## Problem statement
Reproduce every row below verbatim, character for character, with no changes.

(Records from a dataset)
• • • • • • •

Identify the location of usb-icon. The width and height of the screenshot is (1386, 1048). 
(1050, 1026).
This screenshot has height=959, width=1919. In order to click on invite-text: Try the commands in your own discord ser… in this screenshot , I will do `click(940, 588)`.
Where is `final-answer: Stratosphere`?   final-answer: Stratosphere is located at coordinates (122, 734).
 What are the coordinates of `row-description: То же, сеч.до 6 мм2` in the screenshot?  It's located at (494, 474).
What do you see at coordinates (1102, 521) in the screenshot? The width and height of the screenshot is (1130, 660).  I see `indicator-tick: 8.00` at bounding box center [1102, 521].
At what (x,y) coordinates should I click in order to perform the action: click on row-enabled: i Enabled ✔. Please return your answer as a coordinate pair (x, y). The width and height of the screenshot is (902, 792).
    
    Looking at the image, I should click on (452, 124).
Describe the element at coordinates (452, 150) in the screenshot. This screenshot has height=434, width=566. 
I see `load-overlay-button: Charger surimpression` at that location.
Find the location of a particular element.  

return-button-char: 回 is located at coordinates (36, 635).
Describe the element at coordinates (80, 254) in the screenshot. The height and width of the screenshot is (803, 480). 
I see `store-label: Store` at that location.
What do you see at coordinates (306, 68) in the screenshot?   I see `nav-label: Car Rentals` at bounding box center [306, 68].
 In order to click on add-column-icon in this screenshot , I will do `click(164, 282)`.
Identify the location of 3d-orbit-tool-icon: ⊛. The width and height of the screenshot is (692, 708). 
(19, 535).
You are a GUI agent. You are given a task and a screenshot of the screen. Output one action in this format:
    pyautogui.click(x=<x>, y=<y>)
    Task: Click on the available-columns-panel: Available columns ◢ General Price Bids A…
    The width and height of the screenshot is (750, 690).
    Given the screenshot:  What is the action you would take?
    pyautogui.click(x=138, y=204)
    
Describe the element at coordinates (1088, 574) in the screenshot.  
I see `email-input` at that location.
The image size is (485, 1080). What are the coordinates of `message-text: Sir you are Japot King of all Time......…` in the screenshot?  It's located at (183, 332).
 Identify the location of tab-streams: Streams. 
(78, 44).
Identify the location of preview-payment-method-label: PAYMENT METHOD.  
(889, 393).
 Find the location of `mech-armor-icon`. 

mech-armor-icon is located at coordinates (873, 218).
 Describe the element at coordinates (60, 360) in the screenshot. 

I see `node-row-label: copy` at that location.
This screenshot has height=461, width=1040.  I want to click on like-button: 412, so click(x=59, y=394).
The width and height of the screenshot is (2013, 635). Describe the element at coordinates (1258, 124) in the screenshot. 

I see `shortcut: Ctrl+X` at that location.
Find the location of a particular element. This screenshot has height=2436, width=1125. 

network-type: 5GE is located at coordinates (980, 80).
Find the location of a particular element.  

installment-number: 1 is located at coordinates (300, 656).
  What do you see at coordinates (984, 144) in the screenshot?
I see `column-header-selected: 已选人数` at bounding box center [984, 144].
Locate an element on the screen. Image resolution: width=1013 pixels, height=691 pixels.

• • • • • • •

## Solution for this task
Identify the location of usb-icon. The width and height of the screenshot is (1386, 1048). 
(1050, 1026).
This screenshot has height=959, width=1919. In order to click on invite-text: Try the commands in your own discord ser… in this screenshot , I will do `click(940, 588)`.
Where is `final-answer: Stratosphere`?   final-answer: Stratosphere is located at coordinates (122, 734).
 What are the coordinates of `row-description: То же, сеч.до 6 мм2` in the screenshot?  It's located at (494, 474).
What do you see at coordinates (1102, 521) in the screenshot? The width and height of the screenshot is (1130, 660).  I see `indicator-tick: 8.00` at bounding box center [1102, 521].
At what (x,y) coordinates should I click in order to perform the action: click on row-enabled: i Enabled ✔. Please return your answer as a coordinate pair (x, y). The width and height of the screenshot is (902, 792).
    
    Looking at the image, I should click on (452, 124).
Describe the element at coordinates (452, 150) in the screenshot. This screenshot has height=434, width=566. 
I see `load-overlay-button: Charger surimpression` at that location.
Find the location of a particular element.  

return-button-char: 回 is located at coordinates (36, 635).
Describe the element at coordinates (80, 254) in the screenshot. The height and width of the screenshot is (803, 480). 
I see `store-label: Store` at that location.
What do you see at coordinates (306, 68) in the screenshot?   I see `nav-label: Car Rentals` at bounding box center [306, 68].
 In order to click on add-column-icon in this screenshot , I will do `click(164, 282)`.
Identify the location of 3d-orbit-tool-icon: ⊛. The width and height of the screenshot is (692, 708). 
(19, 535).
You are a GUI agent. You are given a task and a screenshot of the screen. Output one action in this format:
    pyautogui.click(x=<x>, y=<y>)
    Task: Click on the available-columns-panel: Available columns ◢ General Price Bids A…
    The width and height of the screenshot is (750, 690).
    Given the screenshot:  What is the action you would take?
    pyautogui.click(x=138, y=204)
    
Describe the element at coordinates (1088, 574) in the screenshot.  
I see `email-input` at that location.
The image size is (485, 1080). What are the coordinates of `message-text: Sir you are Japot King of all Time......…` in the screenshot?  It's located at (183, 332).
 Identify the location of tab-streams: Streams. 
(78, 44).
Identify the location of preview-payment-method-label: PAYMENT METHOD.  
(889, 393).
 Find the location of `mech-armor-icon`. 

mech-armor-icon is located at coordinates (873, 218).
 Describe the element at coordinates (60, 360) in the screenshot. 

I see `node-row-label: copy` at that location.
This screenshot has height=461, width=1040.  I want to click on like-button: 412, so click(x=59, y=394).
The width and height of the screenshot is (2013, 635). Describe the element at coordinates (1258, 124) in the screenshot. 

I see `shortcut: Ctrl+X` at that location.
Find the location of a particular element. This screenshot has height=2436, width=1125. 

network-type: 5GE is located at coordinates (980, 80).
Find the location of a particular element.  

installment-number: 1 is located at coordinates (300, 656).
  What do you see at coordinates (984, 144) in the screenshot?
I see `column-header-selected: 已选人数` at bounding box center [984, 144].
Locate an element on the screen. Image resolution: width=1013 pixels, height=691 pixels.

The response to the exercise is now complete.